▶ **Lines of data**:
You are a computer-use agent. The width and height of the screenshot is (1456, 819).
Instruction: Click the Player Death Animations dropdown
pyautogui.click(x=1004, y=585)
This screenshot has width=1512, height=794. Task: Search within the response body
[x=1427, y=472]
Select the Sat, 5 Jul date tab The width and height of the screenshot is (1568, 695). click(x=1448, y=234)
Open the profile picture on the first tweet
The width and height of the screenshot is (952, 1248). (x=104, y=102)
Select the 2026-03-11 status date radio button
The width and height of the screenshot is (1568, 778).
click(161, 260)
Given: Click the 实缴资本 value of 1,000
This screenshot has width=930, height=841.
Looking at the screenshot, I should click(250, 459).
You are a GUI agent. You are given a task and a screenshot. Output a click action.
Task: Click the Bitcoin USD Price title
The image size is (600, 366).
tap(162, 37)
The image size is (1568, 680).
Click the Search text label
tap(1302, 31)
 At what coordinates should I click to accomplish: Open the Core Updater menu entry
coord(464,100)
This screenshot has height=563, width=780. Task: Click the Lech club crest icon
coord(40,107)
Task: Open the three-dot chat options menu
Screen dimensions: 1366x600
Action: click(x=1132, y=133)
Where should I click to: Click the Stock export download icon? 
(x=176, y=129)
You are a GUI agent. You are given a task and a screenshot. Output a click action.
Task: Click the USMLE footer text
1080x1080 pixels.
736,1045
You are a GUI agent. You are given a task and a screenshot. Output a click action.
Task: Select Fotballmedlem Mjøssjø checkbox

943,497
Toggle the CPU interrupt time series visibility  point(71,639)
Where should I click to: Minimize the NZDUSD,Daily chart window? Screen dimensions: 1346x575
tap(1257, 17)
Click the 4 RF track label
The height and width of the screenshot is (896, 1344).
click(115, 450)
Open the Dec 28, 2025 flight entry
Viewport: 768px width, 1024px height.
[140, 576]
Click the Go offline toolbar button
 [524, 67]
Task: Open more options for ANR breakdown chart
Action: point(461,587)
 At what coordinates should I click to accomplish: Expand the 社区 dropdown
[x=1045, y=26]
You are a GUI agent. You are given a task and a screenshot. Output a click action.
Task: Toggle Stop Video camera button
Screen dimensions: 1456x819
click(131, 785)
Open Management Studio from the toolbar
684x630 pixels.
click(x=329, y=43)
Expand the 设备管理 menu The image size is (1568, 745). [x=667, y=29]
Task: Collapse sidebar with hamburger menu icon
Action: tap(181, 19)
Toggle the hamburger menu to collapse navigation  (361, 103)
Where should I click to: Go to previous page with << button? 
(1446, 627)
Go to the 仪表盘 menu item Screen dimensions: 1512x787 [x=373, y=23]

▶ **Written problem**: Can you retype the part of the data above that opens with the line containing "Open Management Studio from the toolbar" and closes with the line containing "(1446, 627)", both lines included?

▶ **Written response**:
Open Management Studio from the toolbar
684x630 pixels.
click(x=329, y=43)
Expand the 设备管理 menu The image size is (1568, 745). [x=667, y=29]
Task: Collapse sidebar with hamburger menu icon
Action: tap(181, 19)
Toggle the hamburger menu to collapse navigation  (361, 103)
Where should I click to: Go to previous page with << button? 
(1446, 627)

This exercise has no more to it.